WASHINGTON, Sept. 21 (UPI) -- A piece of computer malware may be harming a specific target, possibly Iran's Bushehr nuclear power plant, a German expert says.
"Until a few days ago, people did not believe a directed attack like this was possible," Ralph Langner, a German cyber-security researcher, told the Christian Science Monitor. "What (the cyber worm) Stuxnet represents is a future in which people with the funds will be able to buy an attack like this on the black market. This is now a valid concern."
Langner was scheduled to present his findings in Rockville, Md., Tuesday at a closed-door conference of industrial control system security experts.
U.S. experts back up Langner's concerns, the Monitor said.
Some top cyber-security experts say Stuxnet represents a new threat -- a cyber weapon created to cross into the physical world from the digital world to destroy something, the Monitor said.
The report said the encrypted, complex worm has not been immediately understood, and it employs new maneuvers, such as taking control of a computer system without the user taking any action or clicking any link, just inserting an infected memory stick.

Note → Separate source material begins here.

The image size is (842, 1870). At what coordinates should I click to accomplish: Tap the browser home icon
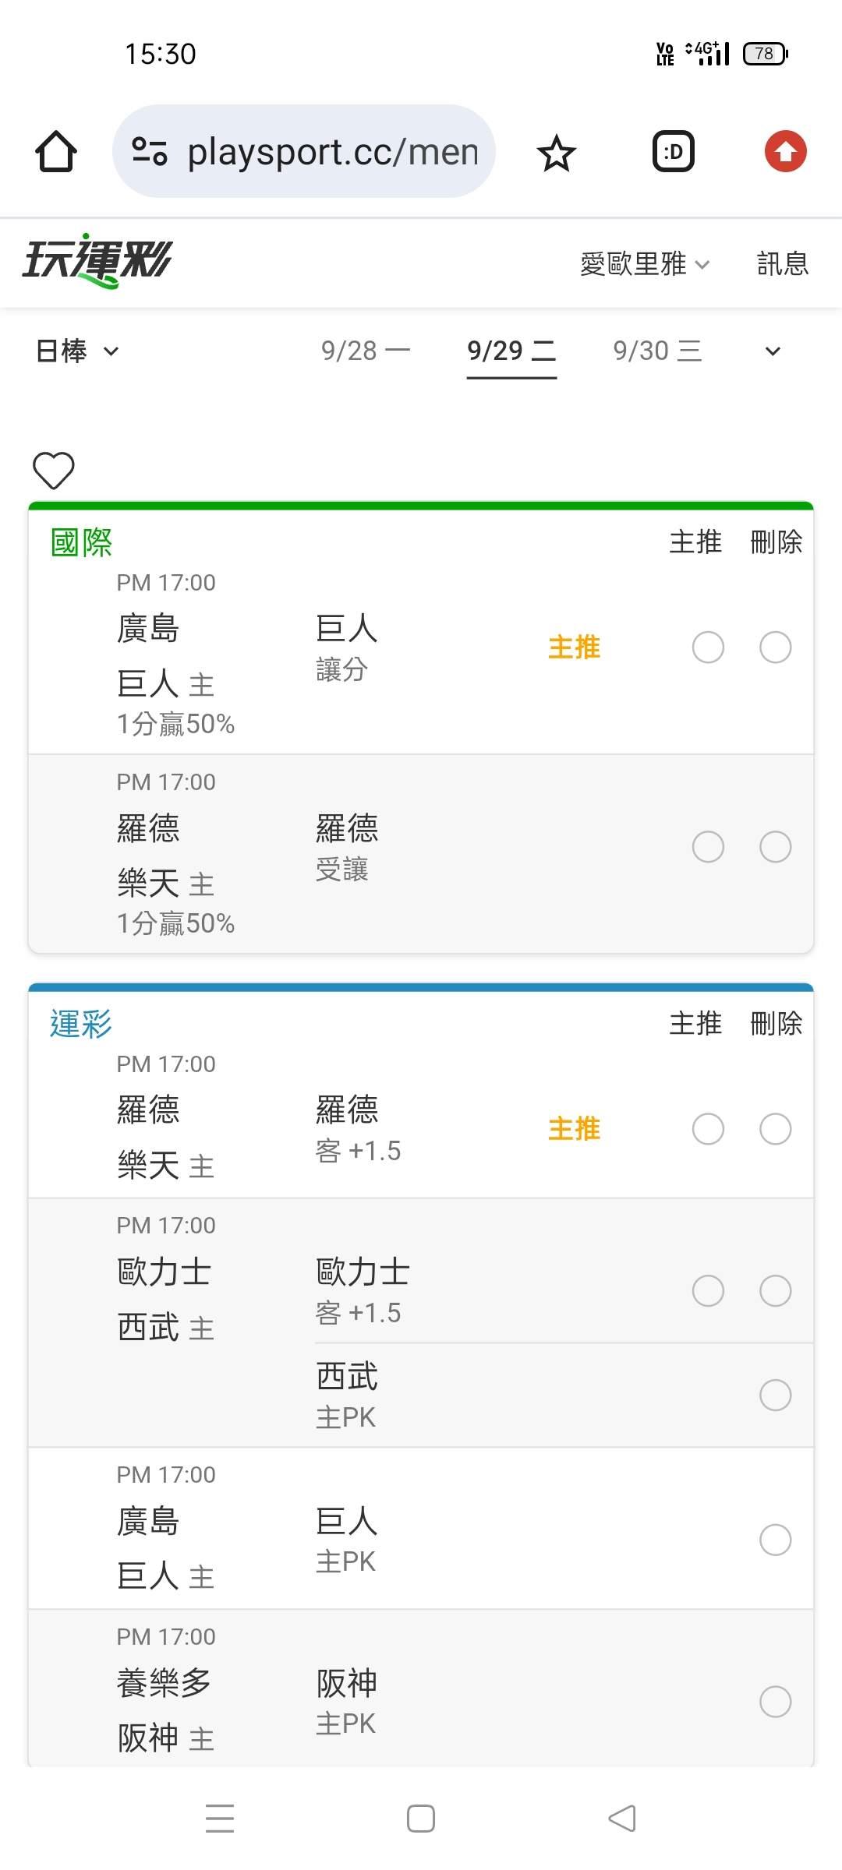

The United States and Israel are two countries that could engineer such a threat, the report said.
Canadian expert Eric Byres told the Monitor Stuxnet so far has infected at least 45,000 industrial control systems around the world, without blowing them up, with most of the victim computers in Iran, Pakistan, India and Indonesia. Langner said once inside, Stuxnet waits, checking every five seconds to see if its exact parameters are met by the system -- then is programmed to activate a sequence that causes the industrial process to self-destruct.
Langner told the Monitor his views on Stuxnet's target is speculation based on threads he has seen in the media, but he suspects that the Bushehr plant may already have been wrecked. Bushehr's expected startup in late August was delayed for unspecified reasons though one Iranian official blamed the delay on hot weather.